### Ausgangsdokument
Therapie als Prävention „gefährliche Hereinnahme einer Public-Health-Ethik in individuelle Therapie-Entscheidungen zulasten des Einzelnen“ – Rolf Rosenbrock im Interview

Der Gesundheitswissenschaftler Rolf Rosenbrock erinnert in einem Interview an die grundlegenden Konflikte in der deutschen Aids-Politik (zwischen Sozialwissenschaften und Medizin). Rosenbrock äußert sich in dem Interview auch zum Konzept von HIV-Behandlung als Prävention.

Rosenbrock, bis Ende Mai 2012 Leiter der Forschungsgruppe Public Health im Wissenschaftszentrum Berlin für Sozialforschung (WZB), wurde am 26. April zum neuen Vorsitzenden des Paritätischen Wohlfahrtsverbandes gewählt.

Rolf Rosenbrock war maßgeblich am Zustandekommen der gültigen Linie der Aids-Politik in Deutschland beteiligt (u.a. 1986 „Aids kann schneller besiegt werden“) – über die Geschichte berichtet er u.a. in dem Interview, das Jochen Drewes und Hella von Unger mit ihm führten und das im DAH-Blog veröffentlicht ist.

### Bereitgestellte Datensätze
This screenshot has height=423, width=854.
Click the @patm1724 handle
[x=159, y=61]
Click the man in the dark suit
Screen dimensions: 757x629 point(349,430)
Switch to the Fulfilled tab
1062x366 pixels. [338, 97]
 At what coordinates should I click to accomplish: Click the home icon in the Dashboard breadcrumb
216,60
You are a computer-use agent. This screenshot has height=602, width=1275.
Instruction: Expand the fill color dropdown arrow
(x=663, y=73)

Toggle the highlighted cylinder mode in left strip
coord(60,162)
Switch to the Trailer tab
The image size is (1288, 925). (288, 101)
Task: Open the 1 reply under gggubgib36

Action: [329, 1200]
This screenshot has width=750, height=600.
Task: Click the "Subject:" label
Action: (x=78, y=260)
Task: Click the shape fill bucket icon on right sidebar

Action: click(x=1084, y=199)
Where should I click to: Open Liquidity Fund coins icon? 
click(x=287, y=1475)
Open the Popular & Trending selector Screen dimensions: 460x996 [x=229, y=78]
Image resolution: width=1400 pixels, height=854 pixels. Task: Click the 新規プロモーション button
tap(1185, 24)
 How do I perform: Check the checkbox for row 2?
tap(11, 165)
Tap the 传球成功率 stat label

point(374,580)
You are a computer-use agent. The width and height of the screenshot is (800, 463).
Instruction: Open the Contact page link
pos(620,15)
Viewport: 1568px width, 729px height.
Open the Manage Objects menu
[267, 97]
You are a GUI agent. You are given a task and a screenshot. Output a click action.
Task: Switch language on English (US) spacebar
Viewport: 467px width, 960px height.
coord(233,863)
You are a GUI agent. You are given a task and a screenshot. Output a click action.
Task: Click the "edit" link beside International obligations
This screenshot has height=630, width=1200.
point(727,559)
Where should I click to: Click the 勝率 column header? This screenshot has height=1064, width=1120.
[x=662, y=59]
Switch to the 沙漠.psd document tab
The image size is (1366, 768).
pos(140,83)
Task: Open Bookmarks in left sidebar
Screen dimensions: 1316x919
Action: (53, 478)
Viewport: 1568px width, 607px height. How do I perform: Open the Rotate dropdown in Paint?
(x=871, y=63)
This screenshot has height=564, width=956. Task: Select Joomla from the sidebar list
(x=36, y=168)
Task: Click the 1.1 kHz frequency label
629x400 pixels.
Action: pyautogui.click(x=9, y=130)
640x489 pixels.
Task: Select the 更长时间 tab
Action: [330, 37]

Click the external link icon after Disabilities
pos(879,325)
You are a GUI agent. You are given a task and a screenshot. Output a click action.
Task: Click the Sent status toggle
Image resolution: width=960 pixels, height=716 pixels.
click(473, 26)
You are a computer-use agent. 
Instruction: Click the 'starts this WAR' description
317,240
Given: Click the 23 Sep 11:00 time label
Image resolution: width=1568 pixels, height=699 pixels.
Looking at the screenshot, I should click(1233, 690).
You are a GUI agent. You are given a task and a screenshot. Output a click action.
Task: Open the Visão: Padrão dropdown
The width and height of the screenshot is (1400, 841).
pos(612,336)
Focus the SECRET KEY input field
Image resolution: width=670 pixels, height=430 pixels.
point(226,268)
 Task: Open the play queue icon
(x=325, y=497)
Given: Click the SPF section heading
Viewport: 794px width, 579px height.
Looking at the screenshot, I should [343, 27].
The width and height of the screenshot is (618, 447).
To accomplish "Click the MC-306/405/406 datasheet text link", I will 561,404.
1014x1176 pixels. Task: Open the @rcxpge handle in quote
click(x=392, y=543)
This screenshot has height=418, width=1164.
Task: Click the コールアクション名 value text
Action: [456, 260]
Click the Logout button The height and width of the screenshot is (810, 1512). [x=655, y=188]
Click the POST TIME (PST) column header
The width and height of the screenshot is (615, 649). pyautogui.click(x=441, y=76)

### Aufgabenstellung
An welchem Datum wurde Rolf Rosenbrock laut dem Text über sein Interview zum Vorsitzenden des Paritätischen Wohlfahrtsverbandes gewählt? Die Auflistung stammt aus einer anderen Quelle als der Text.

### Schriftliche Antwort
Am 26. April.